Work instructions:
**a)** In the piece on community passion projects in the Lindsay Creek Catchment, what caused the strange grooves in the nibbled bait?
**b)** Extend the piece on community passion projects in the Lindsay Creek Catchment beyond its last sentence.

##### Extract provided #####

• Valley Project

Community Passion Projects

Meg and Simon are community members within the Lindsay Creek Catchment who have been working towards enhancing wildlife in their backyards and community spaces by managing mammalian predators and weedy plant species respectively. Have a read of their stories below and find out ways you can be involved!

RIP Stumpy

Sorry, but your nightly feasts on my kōwhai, silverbeet and cabbage seedlings had to stop. If we hadn't got an infra-red camera, you and your friends probably would have chomped through my entire vege garden by now and would be waiting hungrily for the tasty new leaves and birds’ eggs of spring.

Meg and Clare surprised by images on the trail camera.

Rob and I live in Kelvin Road and regularly hear the night-time rustle and hissing of possums. We set a Trapinator trap (humane and effective) but every morning there was nothing in it but nibbled bait, sometimes with strange grooves. What was going on?

Open Valley Urban Ecosanctuary Coordinator Clare Cross lent us an infra-red camera so we could spy on the wily bait thieves. The camera evidence was jaw-dropping. More than one possum was visiting the trap each night, including an enormous tail-less critter we dubbed Stumpy.

Image from the trail camera showing a possum at the Trapinator trap

We put the trap on a hair trigger and on the second night we got her.

Yes, Stumpy was female – a 3kg battle-scarred veteran, mother of who knows how many voracious offspring. She was missing a tooth as well as a tail, hence the grooves in the bait.

Stumpy’s demise wasn’t the end of that night’s action. Another possum came and had a good sniff. Two nights later we caught that one too (also female) and the camera footage showed a THIRD possum actually climbing over its carcass to get at the trap. Trap shy? Hardly. It met the same fate a few nights later.

I get no pleasure from killing these engaging furry critters, but considering the damage they do to the environment I've decided I can't afford to be sentimental.

-Meg Davidson, Community Member

POP-up Trap Library

Volunteers Tom, Liam, Tessa and Sam with Rat Trapboxes made as part of a Trapbox workshop. Photo: Clare Cross

If you are also interested in helping out the native wildlife and possibly your vege patch by trapping mammal predators on your own property please come down and visit the Open VUE team at our Pop-up Trap Library! We will be at the Valley Project Community Rooms every second Saturday (12th and 26th September) from 2 pm to 4 pm!

We will have monitoring devices (tracking tunnels, chew cards and trail cameras) available to help you find out what might be lurking in your backyard as well as traps for rats and possums and some friendly advice! If you would like more information or are interested in volunteering, please email openvue@northeastvalley.org, or call the Valley Project on 03 473 8614.

##### Dataset extract #####

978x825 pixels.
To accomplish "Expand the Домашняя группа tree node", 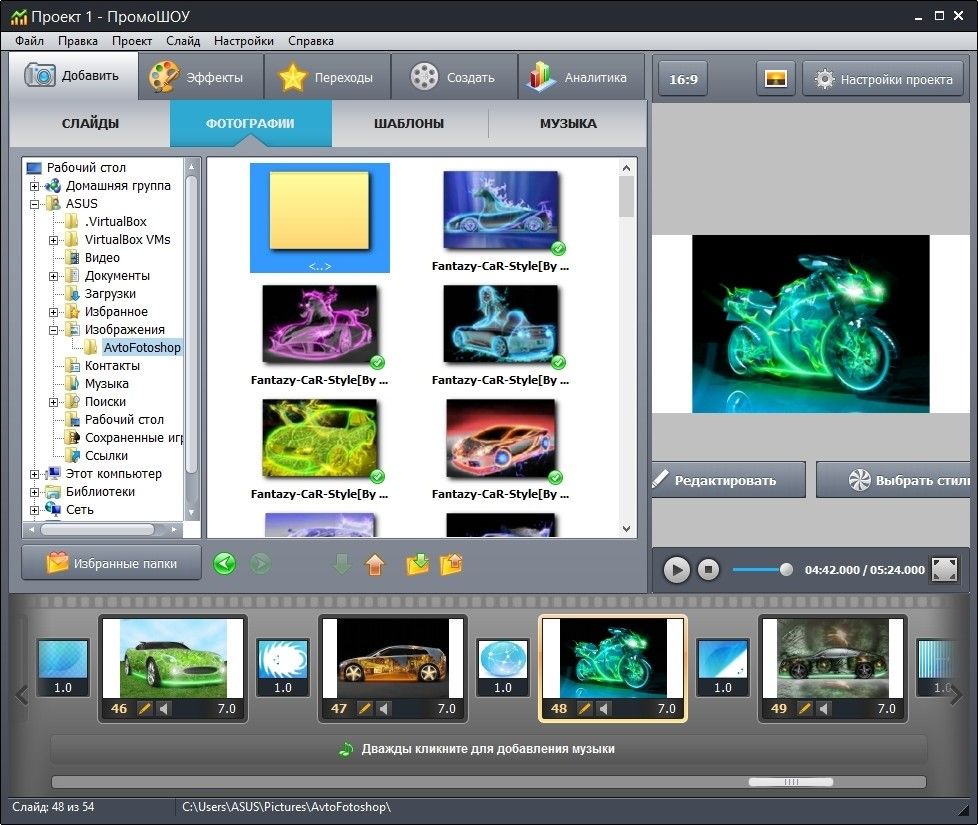I will click(35, 186).
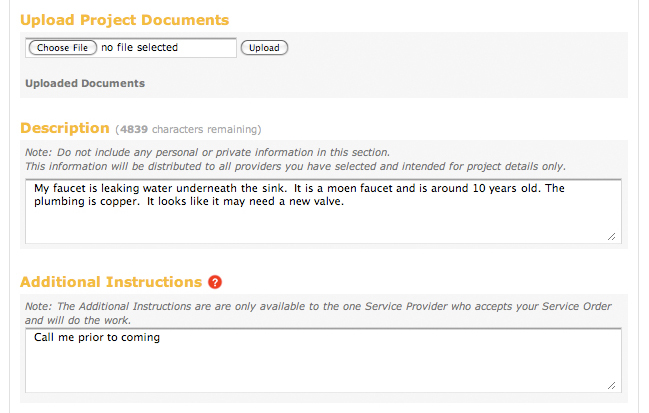
Task: Click the Upload button
Action: click(264, 48)
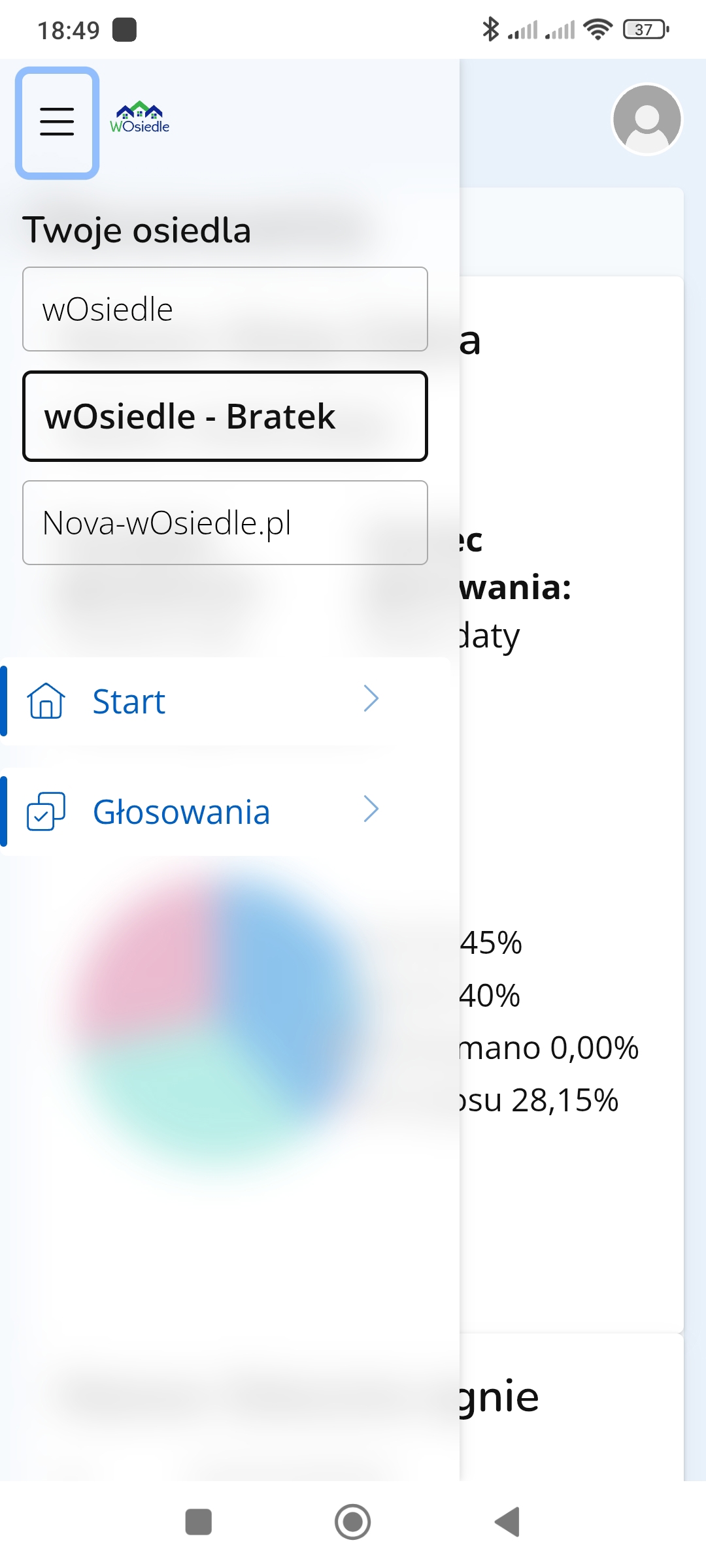706x1568 pixels.
Task: Expand the Start navigation item chevron
Action: tap(371, 699)
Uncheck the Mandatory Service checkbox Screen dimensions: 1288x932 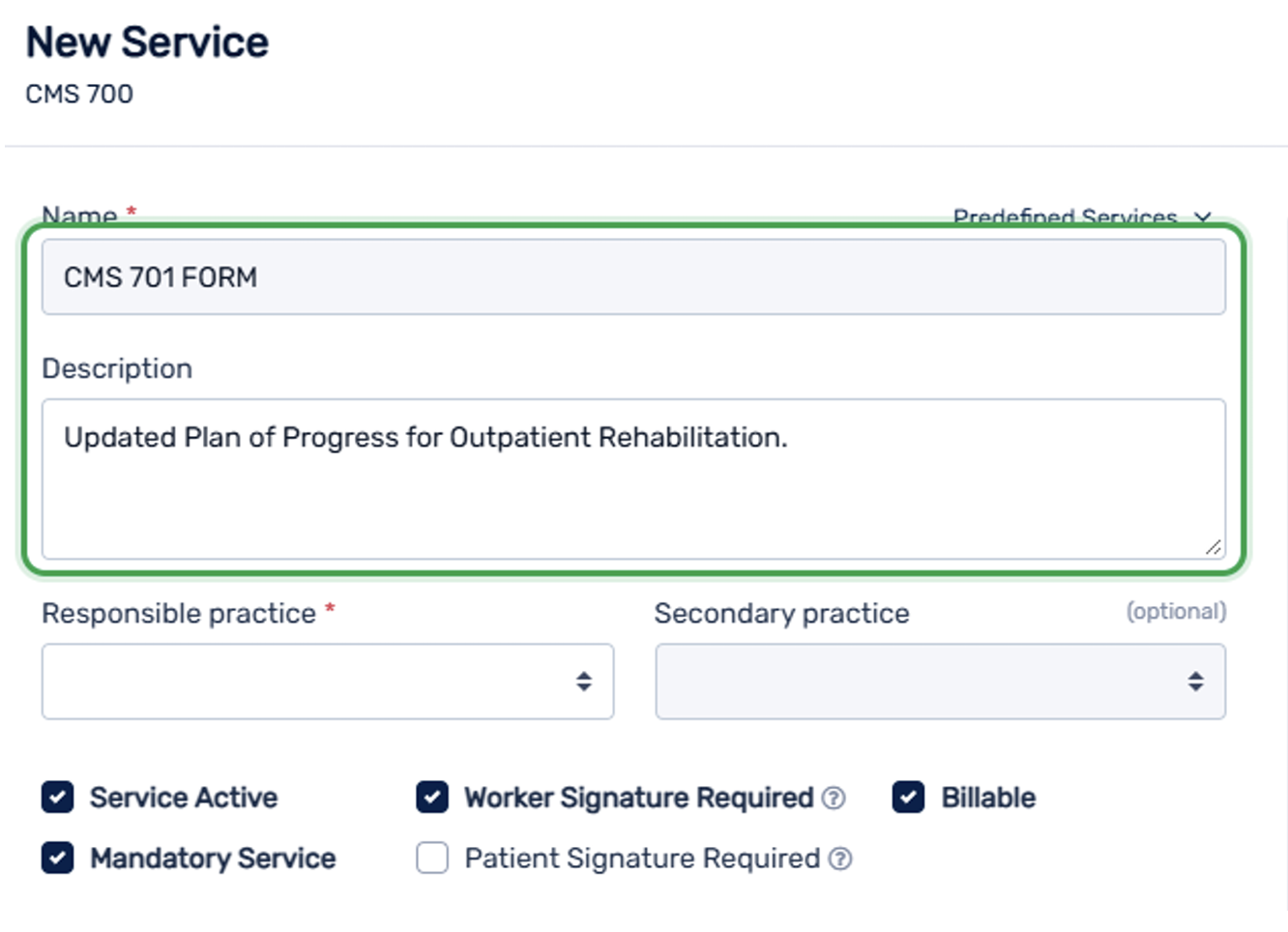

#####

Answers per task:
**a)** Stumpy was missing a tooth.

**b)**
The Pop-up trap library is made possible as part of the Open VUE Backyard Ecosanctuaries programme and through support from Predator Free New Zealand and Predator Free Dunedin.

Weeding passion for Banana Passionfruit Vine

Banana passionfruit is a nasty weed that is spreading rapidly in and around Dunedin. Spring Clean Weeding coordinator, Simon Noble, said, “it’s capable of smothering other trees and entire hillsides if left unchecked”. The effect of this can be seen in the West Harbour suburbs from the road or cycle trail to Port Chalmers.

Banana passionfruit showing mainly the unripe fruit. Photo: Simon Noble

Simon said banana passionfruit has always been high on the list of weeds targeted in the valley. “For those not willing or able to remove their own, we’re providing a banana passionfruit-specific service as part of Spring Clean this year” says Mr Noble. Simply get in touch to tell us you have a banana passionfruit problem and on the day, we’ll come and remove it, or at least kill it [further details of this year’s Spring Clean to follow in later editions of the Valley Voice].

Simon Noble says, “we’re aware banana passionfruit provides an edible fruit, but it has been recognised by the Regional Council now as one of our worst weeds”. He says its removal can be required in certain circumstances and that “we’re encouraging people to plant the native clematis vine instead or even NZ Jasmine”.

The native clematis is the best alternative to banana passionfruit and other nasty vines such as ivy, old man's beard and honeysuckle. Photo: Simon Noble

Keep your calendars open for the annual Spring Clean coming up later in spring this year - In addition to the usual weeding activities (you fill a sack with your weeds and we take it away and adopt-a-spot community weeding), we’ll also be targeting banana passionfruit and we’ll actually come and get it for you if you don’t think you can manage it.

Given a chance, this is what banana passionfruit does to the forest! Photo: Simon Noble

- Simon Noble, Community Member

What does Banana Passionfruit Vine look like?

A lot of banana passionfruit plants around the valley will be small like this one, and the three-fingered leaves will be hiding among other plants. Photo: Simon Noble

Banana passionfruit vine has three lobed leaves, the middle lobe is the longest. The leaves have serrated edges and hairy/downy undersides. The pink tubular hanging flowers can be seen year round, followed by hanging fruit that ripen from green to yellow, orange or black. Banana Passionfruit vine can grow rapidly to form large masses, smothering canopy and preventing native plants from establishing.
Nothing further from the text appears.